- _YOUR INSTRUCTIONS_
Write out all of the records, keeping each one exactly as written.

- _DATA RECORDS_
○ ○ ○ ○ ○

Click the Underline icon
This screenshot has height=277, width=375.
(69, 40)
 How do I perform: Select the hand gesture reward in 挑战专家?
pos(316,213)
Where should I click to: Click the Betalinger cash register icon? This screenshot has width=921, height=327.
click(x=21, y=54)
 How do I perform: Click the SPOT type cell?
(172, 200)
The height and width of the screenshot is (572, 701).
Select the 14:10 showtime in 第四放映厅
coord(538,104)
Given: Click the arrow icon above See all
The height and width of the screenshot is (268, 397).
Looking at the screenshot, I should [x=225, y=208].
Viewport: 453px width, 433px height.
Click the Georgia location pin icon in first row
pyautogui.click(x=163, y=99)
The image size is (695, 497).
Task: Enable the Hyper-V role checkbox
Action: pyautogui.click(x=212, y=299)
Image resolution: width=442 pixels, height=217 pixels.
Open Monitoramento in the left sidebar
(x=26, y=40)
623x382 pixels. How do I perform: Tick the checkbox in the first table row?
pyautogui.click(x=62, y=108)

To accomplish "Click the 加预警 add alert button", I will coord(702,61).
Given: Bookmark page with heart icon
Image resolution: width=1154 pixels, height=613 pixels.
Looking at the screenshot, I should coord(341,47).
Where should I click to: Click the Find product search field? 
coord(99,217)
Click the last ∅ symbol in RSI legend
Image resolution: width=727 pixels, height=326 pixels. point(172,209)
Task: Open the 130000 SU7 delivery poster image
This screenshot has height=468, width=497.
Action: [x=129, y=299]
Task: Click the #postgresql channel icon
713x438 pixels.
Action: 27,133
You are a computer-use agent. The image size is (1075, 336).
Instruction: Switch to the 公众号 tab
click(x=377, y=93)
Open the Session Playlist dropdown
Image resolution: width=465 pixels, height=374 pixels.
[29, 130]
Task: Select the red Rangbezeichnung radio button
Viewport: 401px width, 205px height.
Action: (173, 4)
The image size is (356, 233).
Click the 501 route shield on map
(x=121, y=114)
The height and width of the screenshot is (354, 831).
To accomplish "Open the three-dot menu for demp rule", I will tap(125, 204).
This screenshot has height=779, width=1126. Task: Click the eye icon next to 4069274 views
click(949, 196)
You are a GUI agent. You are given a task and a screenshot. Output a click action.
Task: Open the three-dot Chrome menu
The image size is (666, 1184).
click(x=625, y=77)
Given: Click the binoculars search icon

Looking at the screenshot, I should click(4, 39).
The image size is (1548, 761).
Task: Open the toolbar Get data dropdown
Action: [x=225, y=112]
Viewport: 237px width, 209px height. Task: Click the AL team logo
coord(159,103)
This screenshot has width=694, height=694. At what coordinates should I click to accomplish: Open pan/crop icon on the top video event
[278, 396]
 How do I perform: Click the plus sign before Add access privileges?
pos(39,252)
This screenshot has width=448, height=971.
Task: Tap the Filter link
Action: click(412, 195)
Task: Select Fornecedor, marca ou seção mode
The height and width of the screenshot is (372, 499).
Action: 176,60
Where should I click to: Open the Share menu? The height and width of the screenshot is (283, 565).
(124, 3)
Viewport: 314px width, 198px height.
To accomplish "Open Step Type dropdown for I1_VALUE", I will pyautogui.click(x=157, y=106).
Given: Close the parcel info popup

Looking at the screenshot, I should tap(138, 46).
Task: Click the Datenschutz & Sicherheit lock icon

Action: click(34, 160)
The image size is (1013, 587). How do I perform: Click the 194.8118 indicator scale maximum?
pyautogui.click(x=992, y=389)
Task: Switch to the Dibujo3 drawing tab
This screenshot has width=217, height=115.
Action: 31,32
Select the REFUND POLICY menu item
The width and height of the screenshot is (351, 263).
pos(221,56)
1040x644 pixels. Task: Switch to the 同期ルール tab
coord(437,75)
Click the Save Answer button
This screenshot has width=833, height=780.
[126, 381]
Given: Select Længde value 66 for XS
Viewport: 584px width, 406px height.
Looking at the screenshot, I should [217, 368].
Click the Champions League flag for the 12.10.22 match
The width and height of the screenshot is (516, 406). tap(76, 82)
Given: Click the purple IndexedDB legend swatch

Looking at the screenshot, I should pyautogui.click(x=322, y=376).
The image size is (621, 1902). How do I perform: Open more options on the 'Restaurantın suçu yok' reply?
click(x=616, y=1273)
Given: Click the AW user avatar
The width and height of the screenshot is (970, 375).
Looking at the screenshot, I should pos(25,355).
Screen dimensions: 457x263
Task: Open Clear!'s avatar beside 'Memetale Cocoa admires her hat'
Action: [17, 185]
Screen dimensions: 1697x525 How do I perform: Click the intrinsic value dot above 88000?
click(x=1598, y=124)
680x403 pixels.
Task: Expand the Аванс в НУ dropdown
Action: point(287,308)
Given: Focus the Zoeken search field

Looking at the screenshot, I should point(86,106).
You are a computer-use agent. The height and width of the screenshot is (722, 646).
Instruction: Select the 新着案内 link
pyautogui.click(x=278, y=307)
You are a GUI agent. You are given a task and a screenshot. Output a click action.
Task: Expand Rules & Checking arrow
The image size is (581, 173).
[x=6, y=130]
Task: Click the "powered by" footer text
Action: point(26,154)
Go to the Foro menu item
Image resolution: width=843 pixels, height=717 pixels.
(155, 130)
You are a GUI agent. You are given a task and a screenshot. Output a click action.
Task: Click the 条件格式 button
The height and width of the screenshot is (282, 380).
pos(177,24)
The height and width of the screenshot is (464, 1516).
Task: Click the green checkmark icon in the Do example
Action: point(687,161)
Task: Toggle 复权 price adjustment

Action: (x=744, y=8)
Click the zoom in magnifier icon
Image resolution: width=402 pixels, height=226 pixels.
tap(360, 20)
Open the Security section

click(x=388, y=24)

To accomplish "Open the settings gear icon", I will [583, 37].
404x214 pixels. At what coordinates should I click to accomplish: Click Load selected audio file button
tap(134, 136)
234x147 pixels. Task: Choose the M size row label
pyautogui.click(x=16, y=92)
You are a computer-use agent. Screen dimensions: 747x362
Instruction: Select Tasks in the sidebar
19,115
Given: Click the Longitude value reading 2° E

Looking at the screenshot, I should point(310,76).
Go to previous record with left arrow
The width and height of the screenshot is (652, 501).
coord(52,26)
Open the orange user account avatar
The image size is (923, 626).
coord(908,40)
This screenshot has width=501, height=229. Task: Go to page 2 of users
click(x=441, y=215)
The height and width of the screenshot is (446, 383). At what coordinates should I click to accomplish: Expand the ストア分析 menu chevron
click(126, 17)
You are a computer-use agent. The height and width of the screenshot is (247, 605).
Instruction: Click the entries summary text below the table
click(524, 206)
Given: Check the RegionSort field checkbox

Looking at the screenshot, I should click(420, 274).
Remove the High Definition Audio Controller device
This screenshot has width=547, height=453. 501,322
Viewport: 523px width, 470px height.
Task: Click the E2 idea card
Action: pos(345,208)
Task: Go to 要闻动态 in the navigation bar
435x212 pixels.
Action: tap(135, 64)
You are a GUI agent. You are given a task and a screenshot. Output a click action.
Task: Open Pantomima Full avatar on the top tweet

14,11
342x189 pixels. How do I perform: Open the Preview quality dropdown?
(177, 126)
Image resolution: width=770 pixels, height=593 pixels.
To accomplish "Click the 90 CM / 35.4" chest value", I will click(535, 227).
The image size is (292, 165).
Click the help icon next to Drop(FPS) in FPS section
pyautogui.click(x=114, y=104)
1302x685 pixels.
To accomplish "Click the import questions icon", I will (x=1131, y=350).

○ ○ ○ ○ ○

- _TASK RESULT_
Click the Underline icon
This screenshot has height=277, width=375.
(69, 40)
 How do I perform: Select the hand gesture reward in 挑战专家?
pos(316,213)
Where should I click to: Click the Betalinger cash register icon? This screenshot has width=921, height=327.
click(x=21, y=54)
 How do I perform: Click the SPOT type cell?
(172, 200)
The height and width of the screenshot is (572, 701).
Select the 14:10 showtime in 第四放映厅
coord(538,104)
Given: Click the arrow icon above See all
The height and width of the screenshot is (268, 397).
Looking at the screenshot, I should [x=225, y=208].
Viewport: 453px width, 433px height.
Click the Georgia location pin icon in first row
pyautogui.click(x=163, y=99)
The image size is (695, 497).
Task: Enable the Hyper-V role checkbox
Action: pyautogui.click(x=212, y=299)
Image resolution: width=442 pixels, height=217 pixels.
Open Monitoramento in the left sidebar
(x=26, y=40)
623x382 pixels. How do I perform: Tick the checkbox in the first table row?
pyautogui.click(x=62, y=108)

To accomplish "Click the 加预警 add alert button", I will coord(702,61).
Given: Bookmark page with heart icon
Image resolution: width=1154 pixels, height=613 pixels.
Looking at the screenshot, I should coord(341,47).
Where should I click to: Click the Find product search field? 
coord(99,217)
Click the last ∅ symbol in RSI legend
Image resolution: width=727 pixels, height=326 pixels. point(172,209)
Task: Open the 130000 SU7 delivery poster image
This screenshot has height=468, width=497.
Action: [x=129, y=299]
Task: Click the #postgresql channel icon
713x438 pixels.
Action: 27,133
You are a computer-use agent. The image size is (1075, 336).
Instruction: Switch to the 公众号 tab
click(x=377, y=93)
Open the Session Playlist dropdown
Image resolution: width=465 pixels, height=374 pixels.
[29, 130]
Task: Select the red Rangbezeichnung radio button
Viewport: 401px width, 205px height.
Action: (173, 4)
The image size is (356, 233).
Click the 501 route shield on map
(x=121, y=114)
The height and width of the screenshot is (354, 831).
To accomplish "Open the three-dot menu for demp rule", I will tap(125, 204).
This screenshot has height=779, width=1126. Task: Click the eye icon next to 4069274 views
click(949, 196)
You are a GUI agent. You are given a task and a screenshot. Output a click action.
Task: Open the three-dot Chrome menu
The image size is (666, 1184).
click(x=625, y=77)
Given: Click the binoculars search icon

Looking at the screenshot, I should click(4, 39).
The image size is (1548, 761).
Task: Open the toolbar Get data dropdown
Action: [x=225, y=112]
Viewport: 237px width, 209px height. Task: Click the AL team logo
coord(159,103)
This screenshot has width=694, height=694. At what coordinates should I click to accomplish: Open pan/crop icon on the top video event
[278, 396]
 How do I perform: Click the plus sign before Add access privileges?
pos(39,252)
This screenshot has width=448, height=971.
Task: Tap the Filter link
Action: click(412, 195)
Task: Select Fornecedor, marca ou seção mode
The height and width of the screenshot is (372, 499).
Action: 176,60
Where should I click to: Open the Share menu? The height and width of the screenshot is (283, 565).
(124, 3)
Viewport: 314px width, 198px height.
To accomplish "Open Step Type dropdown for I1_VALUE", I will pyautogui.click(x=157, y=106).
Given: Close the parcel info popup

Looking at the screenshot, I should tap(138, 46).
Task: Click the Datenschutz & Sicherheit lock icon

Action: click(34, 160)
The image size is (1013, 587). How do I perform: Click the 194.8118 indicator scale maximum?
pyautogui.click(x=992, y=389)
Task: Switch to the Dibujo3 drawing tab
This screenshot has width=217, height=115.
Action: 31,32
Select the REFUND POLICY menu item
The width and height of the screenshot is (351, 263).
pos(221,56)
1040x644 pixels. Task: Switch to the 同期ルール tab
coord(437,75)
Click the Save Answer button
This screenshot has width=833, height=780.
[126, 381]
Given: Select Længde value 66 for XS
Viewport: 584px width, 406px height.
Looking at the screenshot, I should [217, 368].
Click the Champions League flag for the 12.10.22 match
The width and height of the screenshot is (516, 406). tap(76, 82)
Given: Click the purple IndexedDB legend swatch

Looking at the screenshot, I should pyautogui.click(x=322, y=376).
The image size is (621, 1902). How do I perform: Open more options on the 'Restaurantın suçu yok' reply?
click(x=616, y=1273)
Given: Click the AW user avatar
The width and height of the screenshot is (970, 375).
Looking at the screenshot, I should pos(25,355).
Screen dimensions: 457x263
Task: Open Clear!'s avatar beside 'Memetale Cocoa admires her hat'
Action: [17, 185]
Screen dimensions: 1697x525 How do I perform: Click the intrinsic value dot above 88000?
click(x=1598, y=124)
680x403 pixels.
Task: Expand the Аванс в НУ dropdown
Action: point(287,308)
Given: Focus the Zoeken search field

Looking at the screenshot, I should point(86,106).
You are a computer-use agent. The height and width of the screenshot is (722, 646).
Instruction: Select the 新着案内 link
pyautogui.click(x=278, y=307)
You are a GUI agent. You are given a task and a screenshot. Output a click action.
Task: Expand Rules & Checking arrow
The image size is (581, 173).
[x=6, y=130]
Task: Click the "powered by" footer text
Action: point(26,154)
Go to the Foro menu item
Image resolution: width=843 pixels, height=717 pixels.
(155, 130)
You are a GUI agent. You are given a task and a screenshot. Output a click action.
Task: Click the 条件格式 button
The height and width of the screenshot is (282, 380).
pos(177,24)
The height and width of the screenshot is (464, 1516).
Task: Click the green checkmark icon in the Do example
Action: point(687,161)
Task: Toggle 复权 price adjustment

Action: (x=744, y=8)
Click the zoom in magnifier icon
Image resolution: width=402 pixels, height=226 pixels.
tap(360, 20)
Open the Security section

click(x=388, y=24)

To accomplish "Open the settings gear icon", I will [583, 37].
404x214 pixels. At what coordinates should I click to accomplish: Click Load selected audio file button
tap(134, 136)
234x147 pixels. Task: Choose the M size row label
pyautogui.click(x=16, y=92)
You are a computer-use agent. Screen dimensions: 747x362
Instruction: Select Tasks in the sidebar
19,115
Given: Click the Longitude value reading 2° E

Looking at the screenshot, I should point(310,76).
Go to previous record with left arrow
The width and height of the screenshot is (652, 501).
coord(52,26)
Open the orange user account avatar
The image size is (923, 626).
coord(908,40)
This screenshot has width=501, height=229. Task: Go to page 2 of users
click(x=441, y=215)
The height and width of the screenshot is (446, 383). At what coordinates should I click to accomplish: Expand the ストア分析 menu chevron
click(126, 17)
You are a computer-use agent. The height and width of the screenshot is (247, 605).
Instruction: Click the entries summary text below the table
click(524, 206)
Given: Check the RegionSort field checkbox

Looking at the screenshot, I should click(420, 274).
Remove the High Definition Audio Controller device
This screenshot has width=547, height=453. 501,322
Viewport: 523px width, 470px height.
Task: Click the E2 idea card
Action: pos(345,208)
Task: Go to 要闻动态 in the navigation bar
435x212 pixels.
Action: tap(135, 64)
You are a GUI agent. You are given a task and a screenshot. Output a click action.
Task: Open Pantomima Full avatar on the top tweet

14,11
342x189 pixels. How do I perform: Open the Preview quality dropdown?
(177, 126)
Image resolution: width=770 pixels, height=593 pixels.
To accomplish "Click the 90 CM / 35.4" chest value", I will click(535, 227).
The image size is (292, 165).
Click the help icon next to Drop(FPS) in FPS section
pyautogui.click(x=114, y=104)
1302x685 pixels.
To accomplish "Click the import questions icon", I will (x=1131, y=350).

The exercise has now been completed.